The setting is not clearly established. We can tell that Hamachi is in a fantasy world, but did he come from modern Japan, old Japan, or somewhere not Japanese at all? The motivation for his journey is not quite clear. What does his grandma have to do with yokai? It looks like all he is doing there is wondering aimlessly only to talk to new monsters. And what is his relationship to the other characters? Who are the bad guys and who are the good guys?

This confusion and failure to convey the background really ruins the reading experience, and I found it difficult to find any of the positive attributes that other critics have found with this book.

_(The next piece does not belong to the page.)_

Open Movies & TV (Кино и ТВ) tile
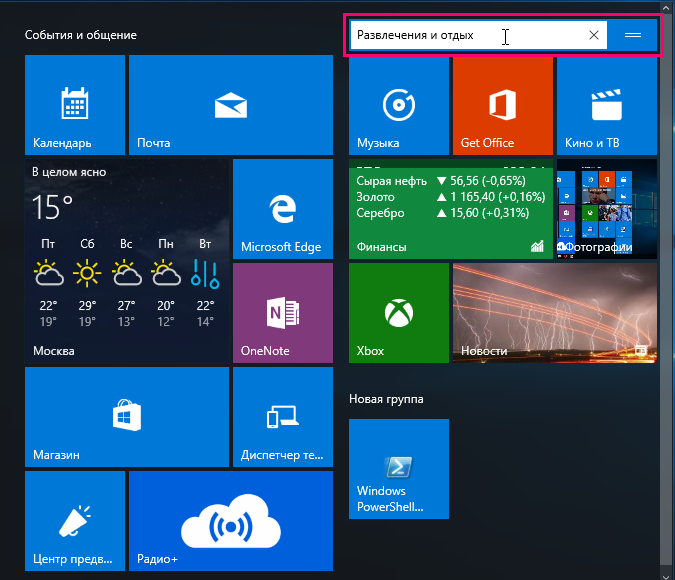The width and height of the screenshot is (675, 580). pos(606,104)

The series has been praised for being an original fusion of Japanese and Western culture. The Japanese-Canadian artist calls the American cartoon The Simpsons her biggest influence and that she learned her craft from there. So I was looking forward to seeing that Simpsons influence in this OEL manga.

But Yokaiden has almost none of that western flavor in it. The story is buried incredibly deep into Japanese folklore, but it is not told with the familiar Japanese tone that we’ve come to expect with stories in this genre. This culture clash doesn’t combine well, and it comes off as being “fake” Japanese, like a North American otaku trying to write an authentic Japanese story.

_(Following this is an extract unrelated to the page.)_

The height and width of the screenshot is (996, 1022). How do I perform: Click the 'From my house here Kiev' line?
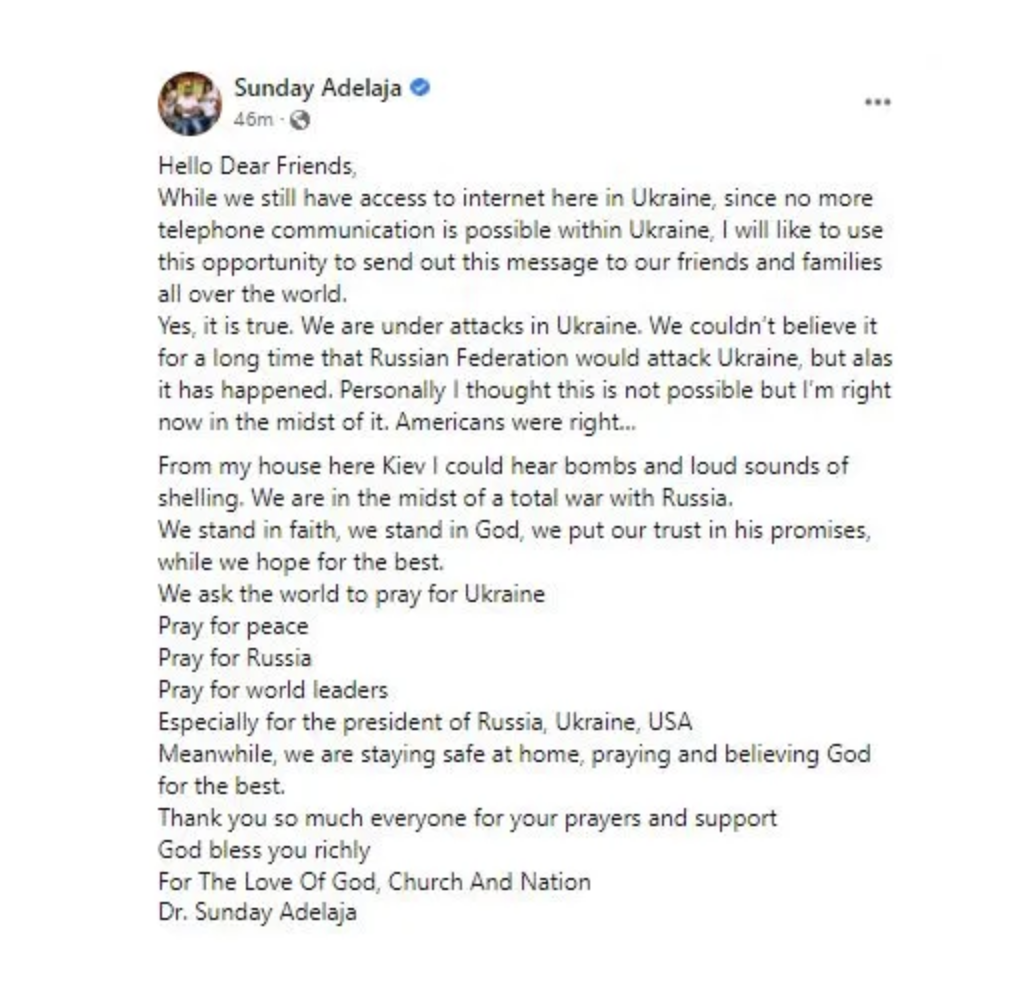[503, 466]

Besides this tone, I just couldn’t connect with anything to this story, from the characters to the humor. But I know that this was all highly praised by other critics. When I posted this disconnect to the twitter community, the response I got from everyone – including the artist herself – is that I needed to have read the first volume to get what was happening.

So is it the artist’s fault that I couldn’t get into volume two? Is it really a requirement for a reader to have read the previous volumes of a manga series in order to enjoy it?

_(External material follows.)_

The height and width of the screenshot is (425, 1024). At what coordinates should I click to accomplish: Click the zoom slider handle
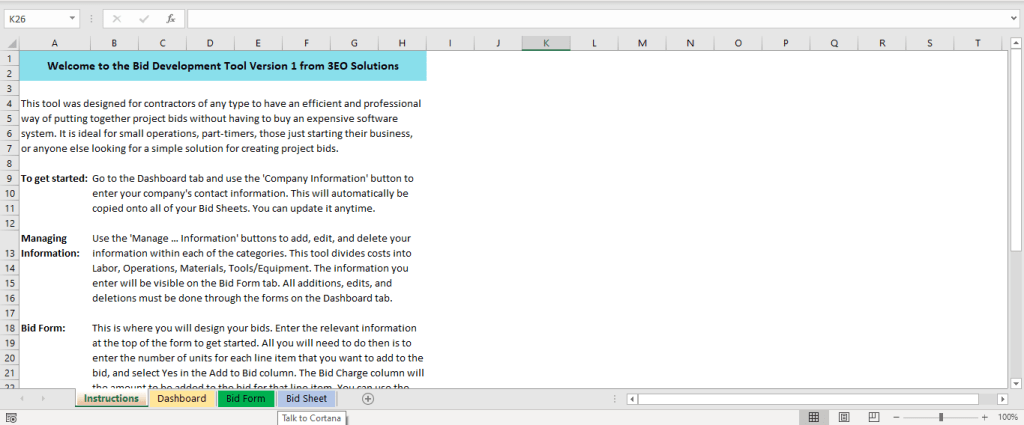[940, 417]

Well, no. The artist should not expect that of the reader. That goes against one of the fundamentals of manga writing.

The thing about Japanese manga is that most of them are serialized chapter-by-chapter in manga magazines. That means that the artist cannot expect the reader to have read all the previous chapters, as it is highly likely that the reader has missed a issue or is picking the magazine up for the first time.

The way the artist gets the newbie up to speed with the story is not done with a brief “story so far” recap, it is written into the story itself. There might be a little narration panel that gives the reader a one or two line gist of the premise, but not a complete synopsis of everything that’s happened up until that point. Whenever a character first appears in the chapter, something in the dialogue will reintroduce their personality to the reader and reestablish their relationship to the protagonist. And if there is a key event earlier in the timeline that the reader must know about to understand the current story, the artist will always flashback to that event.

“You need to read the first volume” is not a valid excuse because manga is made to be picked up at any time. And since Yokaiden is an OEL manga and is being marketed to the same audience who reads Japanese manga, it needs to be held up to this standard.

But this is just a rookie mistake made by Matsumoto on this, her first multi-volume manga series. It should be easy to fix in the next volume. She doesn’t necessarily have to worry about treating each chapter separately because Yokaiden is not being serialized in a manga magazine. But maybe every few chapters should work on reestablishing plot, characters, and relationships to help out the newbies who do not have access to the previous volumes.

That is why I am neither going to recommend for or against this title. I believe that I would have enjoyed this volume much better if I had been brought up to speed gradually instead of with a condensed recap. Nina Matsumoto didn’t win that Eisner award for no reason – she has got to have some serious talent.

It is a shame that this one flaw prevented me from seeing this talent with this one volume, but I still eagerly look forward to seeing what she does next in her professional career.

Review copy provided by Del Rey Manga.